A darkroom is a workshop used by photographers working with photographic film to make prints and perform other associated tasks. It is a room that can be made completely dark to allow the processing of photographic materials sensitive to light, including film and photographic paper. Several equipment is used in the darkroom, including an expander, baths containing chemicals and running water. Dark rooms have been created and used since the beginning of photography at the beginning of the 19th century. The dark rooms have many manifestations, from the elaborate space used by Ansel Adams to a redesigned ambulance car used by Timothy H. O'Sullivan. From the initial development to the creation of impressions, the dark camera process allows complete control over the medium.
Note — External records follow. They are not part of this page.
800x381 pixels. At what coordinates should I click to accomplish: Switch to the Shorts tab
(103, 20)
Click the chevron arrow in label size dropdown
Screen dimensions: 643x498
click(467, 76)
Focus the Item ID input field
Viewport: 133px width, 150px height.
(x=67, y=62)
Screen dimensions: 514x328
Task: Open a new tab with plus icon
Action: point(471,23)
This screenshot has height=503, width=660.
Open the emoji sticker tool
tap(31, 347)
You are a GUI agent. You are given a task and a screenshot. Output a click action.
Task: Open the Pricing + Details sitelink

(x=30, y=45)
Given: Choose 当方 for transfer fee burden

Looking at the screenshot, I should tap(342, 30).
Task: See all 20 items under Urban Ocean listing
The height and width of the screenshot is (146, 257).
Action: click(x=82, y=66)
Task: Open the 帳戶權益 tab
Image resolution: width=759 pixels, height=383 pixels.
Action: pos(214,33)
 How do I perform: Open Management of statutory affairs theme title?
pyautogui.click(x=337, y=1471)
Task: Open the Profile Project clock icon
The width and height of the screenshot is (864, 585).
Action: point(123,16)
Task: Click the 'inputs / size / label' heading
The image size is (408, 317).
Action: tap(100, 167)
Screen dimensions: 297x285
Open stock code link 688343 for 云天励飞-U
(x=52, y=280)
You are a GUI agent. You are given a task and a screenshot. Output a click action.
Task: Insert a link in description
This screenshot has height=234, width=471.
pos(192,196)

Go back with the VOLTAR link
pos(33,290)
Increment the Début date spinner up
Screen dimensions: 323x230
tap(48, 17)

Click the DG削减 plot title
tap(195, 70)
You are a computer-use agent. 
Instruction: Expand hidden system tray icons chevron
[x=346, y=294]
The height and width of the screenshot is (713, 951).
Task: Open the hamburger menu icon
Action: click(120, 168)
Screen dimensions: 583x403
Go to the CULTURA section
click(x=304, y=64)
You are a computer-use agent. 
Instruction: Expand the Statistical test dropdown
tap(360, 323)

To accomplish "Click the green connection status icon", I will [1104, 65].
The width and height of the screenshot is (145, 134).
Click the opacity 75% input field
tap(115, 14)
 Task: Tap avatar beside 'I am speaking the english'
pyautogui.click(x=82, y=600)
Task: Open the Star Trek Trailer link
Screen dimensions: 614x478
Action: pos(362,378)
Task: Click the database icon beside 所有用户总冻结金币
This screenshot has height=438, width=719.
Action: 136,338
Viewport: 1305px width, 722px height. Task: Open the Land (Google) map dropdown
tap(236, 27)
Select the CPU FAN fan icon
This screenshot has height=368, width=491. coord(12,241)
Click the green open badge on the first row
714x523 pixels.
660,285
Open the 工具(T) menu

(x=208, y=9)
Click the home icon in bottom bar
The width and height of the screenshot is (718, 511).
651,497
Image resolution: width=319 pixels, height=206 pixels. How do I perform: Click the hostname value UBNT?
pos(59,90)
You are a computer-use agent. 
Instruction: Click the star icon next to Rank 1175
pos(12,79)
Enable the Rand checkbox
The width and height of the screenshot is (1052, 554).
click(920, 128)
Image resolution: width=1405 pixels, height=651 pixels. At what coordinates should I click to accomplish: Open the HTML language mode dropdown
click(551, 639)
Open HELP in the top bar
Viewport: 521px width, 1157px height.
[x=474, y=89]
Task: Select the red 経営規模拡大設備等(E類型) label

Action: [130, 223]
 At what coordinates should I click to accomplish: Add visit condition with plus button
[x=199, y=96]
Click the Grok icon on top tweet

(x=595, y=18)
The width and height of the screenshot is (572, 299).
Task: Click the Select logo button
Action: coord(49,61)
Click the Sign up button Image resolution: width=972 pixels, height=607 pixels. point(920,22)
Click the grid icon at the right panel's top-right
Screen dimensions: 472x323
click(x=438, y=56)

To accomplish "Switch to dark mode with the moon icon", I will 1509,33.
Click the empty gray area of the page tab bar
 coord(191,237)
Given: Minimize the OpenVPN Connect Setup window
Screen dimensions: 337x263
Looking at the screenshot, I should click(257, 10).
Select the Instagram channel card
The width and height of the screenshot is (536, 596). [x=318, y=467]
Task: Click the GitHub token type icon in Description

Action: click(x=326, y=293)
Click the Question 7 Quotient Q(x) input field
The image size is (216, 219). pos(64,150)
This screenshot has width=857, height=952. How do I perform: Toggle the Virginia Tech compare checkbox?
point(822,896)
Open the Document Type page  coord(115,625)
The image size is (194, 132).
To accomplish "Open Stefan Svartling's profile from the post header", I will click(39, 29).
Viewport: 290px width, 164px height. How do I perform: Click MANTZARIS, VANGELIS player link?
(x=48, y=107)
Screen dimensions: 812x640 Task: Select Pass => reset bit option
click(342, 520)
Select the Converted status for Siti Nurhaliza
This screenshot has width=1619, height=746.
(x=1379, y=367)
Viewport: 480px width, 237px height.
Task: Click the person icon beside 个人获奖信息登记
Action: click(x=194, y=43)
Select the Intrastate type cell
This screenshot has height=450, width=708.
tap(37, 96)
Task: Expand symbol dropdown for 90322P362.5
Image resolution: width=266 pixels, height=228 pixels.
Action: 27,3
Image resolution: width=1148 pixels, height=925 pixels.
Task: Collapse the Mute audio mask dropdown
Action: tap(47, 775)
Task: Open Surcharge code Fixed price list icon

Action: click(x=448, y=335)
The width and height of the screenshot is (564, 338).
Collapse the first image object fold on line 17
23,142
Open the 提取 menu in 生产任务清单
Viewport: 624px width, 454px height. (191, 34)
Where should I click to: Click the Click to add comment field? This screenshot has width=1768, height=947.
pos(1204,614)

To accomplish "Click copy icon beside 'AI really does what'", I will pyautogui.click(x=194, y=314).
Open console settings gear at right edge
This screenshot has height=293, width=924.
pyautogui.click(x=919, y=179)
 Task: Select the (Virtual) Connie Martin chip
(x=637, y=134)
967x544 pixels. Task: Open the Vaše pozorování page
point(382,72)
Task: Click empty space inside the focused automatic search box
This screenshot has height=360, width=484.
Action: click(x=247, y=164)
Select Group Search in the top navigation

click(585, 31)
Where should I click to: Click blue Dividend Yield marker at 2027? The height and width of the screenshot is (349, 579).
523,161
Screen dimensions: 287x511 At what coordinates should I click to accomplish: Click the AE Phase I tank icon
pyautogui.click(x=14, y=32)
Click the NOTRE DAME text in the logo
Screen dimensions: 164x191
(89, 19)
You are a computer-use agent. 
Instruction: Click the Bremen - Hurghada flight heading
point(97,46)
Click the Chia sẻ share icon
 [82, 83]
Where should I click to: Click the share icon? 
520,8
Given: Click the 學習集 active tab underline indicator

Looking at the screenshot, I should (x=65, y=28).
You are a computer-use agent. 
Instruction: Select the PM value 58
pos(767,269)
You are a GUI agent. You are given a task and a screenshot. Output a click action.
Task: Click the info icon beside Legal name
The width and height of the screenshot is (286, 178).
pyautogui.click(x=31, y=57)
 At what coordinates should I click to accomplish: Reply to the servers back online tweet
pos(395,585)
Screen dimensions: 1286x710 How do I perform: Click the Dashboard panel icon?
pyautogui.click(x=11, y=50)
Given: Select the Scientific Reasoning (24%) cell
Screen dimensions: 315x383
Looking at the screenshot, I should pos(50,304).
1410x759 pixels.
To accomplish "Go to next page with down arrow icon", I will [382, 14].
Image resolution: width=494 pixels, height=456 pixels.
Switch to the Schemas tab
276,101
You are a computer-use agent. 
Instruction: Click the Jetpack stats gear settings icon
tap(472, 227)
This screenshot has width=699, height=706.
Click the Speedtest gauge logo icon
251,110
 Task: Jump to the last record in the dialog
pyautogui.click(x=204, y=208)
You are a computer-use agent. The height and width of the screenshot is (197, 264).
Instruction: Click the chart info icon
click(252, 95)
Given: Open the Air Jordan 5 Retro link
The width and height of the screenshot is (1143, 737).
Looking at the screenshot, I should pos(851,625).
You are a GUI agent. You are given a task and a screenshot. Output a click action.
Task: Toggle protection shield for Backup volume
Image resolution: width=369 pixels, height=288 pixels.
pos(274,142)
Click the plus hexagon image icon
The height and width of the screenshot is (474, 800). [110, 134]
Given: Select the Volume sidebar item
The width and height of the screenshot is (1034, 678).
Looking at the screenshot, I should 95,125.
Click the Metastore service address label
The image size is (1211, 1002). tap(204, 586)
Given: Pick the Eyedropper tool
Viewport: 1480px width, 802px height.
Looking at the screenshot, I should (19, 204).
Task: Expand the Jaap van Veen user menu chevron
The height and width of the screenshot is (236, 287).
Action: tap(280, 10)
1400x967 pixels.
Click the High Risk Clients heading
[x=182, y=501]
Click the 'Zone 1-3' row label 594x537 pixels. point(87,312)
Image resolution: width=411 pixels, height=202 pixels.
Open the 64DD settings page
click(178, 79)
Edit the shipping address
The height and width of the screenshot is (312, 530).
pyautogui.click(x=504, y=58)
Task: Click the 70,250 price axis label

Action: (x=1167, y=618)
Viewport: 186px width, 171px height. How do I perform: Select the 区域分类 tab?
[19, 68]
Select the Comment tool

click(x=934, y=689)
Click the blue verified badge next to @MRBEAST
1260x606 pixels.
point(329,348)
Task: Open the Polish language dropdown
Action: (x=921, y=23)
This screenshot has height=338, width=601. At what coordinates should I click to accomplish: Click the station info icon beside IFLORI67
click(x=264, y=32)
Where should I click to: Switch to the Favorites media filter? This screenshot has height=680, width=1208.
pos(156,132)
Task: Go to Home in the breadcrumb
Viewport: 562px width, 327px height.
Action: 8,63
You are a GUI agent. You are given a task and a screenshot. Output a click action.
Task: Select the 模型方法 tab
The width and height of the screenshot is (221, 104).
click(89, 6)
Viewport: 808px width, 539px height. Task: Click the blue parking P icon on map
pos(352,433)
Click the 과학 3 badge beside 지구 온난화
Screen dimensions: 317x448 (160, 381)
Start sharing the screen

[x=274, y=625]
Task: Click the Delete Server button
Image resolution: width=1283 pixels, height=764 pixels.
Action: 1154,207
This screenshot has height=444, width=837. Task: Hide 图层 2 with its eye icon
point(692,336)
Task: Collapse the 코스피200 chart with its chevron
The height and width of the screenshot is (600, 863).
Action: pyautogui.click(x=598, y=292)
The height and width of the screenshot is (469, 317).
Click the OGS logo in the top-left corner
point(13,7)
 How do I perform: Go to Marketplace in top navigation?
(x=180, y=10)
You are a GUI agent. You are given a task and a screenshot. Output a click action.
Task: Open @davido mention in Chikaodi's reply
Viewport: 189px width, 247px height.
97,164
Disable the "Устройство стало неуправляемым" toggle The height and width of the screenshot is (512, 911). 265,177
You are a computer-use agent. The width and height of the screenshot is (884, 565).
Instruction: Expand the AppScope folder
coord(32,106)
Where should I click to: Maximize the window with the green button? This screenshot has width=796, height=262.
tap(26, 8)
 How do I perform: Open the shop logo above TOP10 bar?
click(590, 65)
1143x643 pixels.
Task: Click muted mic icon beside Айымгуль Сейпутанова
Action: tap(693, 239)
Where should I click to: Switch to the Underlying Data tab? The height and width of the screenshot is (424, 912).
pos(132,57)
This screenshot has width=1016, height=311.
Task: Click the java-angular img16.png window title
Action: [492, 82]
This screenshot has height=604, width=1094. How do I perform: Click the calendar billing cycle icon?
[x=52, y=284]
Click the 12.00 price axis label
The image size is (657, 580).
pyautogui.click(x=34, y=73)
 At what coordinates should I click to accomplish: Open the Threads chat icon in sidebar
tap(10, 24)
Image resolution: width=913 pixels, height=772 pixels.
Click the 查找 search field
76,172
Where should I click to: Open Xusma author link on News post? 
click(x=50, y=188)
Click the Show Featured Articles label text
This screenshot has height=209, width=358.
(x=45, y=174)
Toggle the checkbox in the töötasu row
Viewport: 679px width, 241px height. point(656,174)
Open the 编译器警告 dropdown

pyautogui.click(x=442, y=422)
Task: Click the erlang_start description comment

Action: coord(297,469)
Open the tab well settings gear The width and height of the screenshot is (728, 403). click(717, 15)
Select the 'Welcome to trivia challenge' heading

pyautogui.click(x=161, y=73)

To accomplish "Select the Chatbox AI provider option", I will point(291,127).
Due to the popularity of colour photography and the complexity of colour film processing (see process C-41) and the printing of colour photographs as well as the emergence, first of Polaroid technology and subsequent digital photography, Dark halls are declining in popularity. Campus colleges, schools and in the studios of many professional photographers. In most dark rooms, an enlarger, an optical device similar to a slide projector, which projects the image of a negative onto a base, finely controls the focus, intensity, and duration of light, is used for print. A sheet of photographic paper is exposed to the enlarged image from the negative. When making black and white prints, security lighting is commonly used to illuminate the work area. Since most black and white papers are sensitive only to blue, or to blue and green light, a red or amber light can be used safely without exposing the paper.
Color printing paper, which is sensitive to all parts of the visible spectrum, must be kept in total darkness until the prints are properly fixed. Another use for a dark room is to load the film in and out of cameras, development reels, or film mounts, which requires complete darkness. For lack of a dark room, a photographer can make use of a change bag, which is a small bag with arm holes with cuff specially designed to be completely light-proof and used to prepare the film before exposure or the development.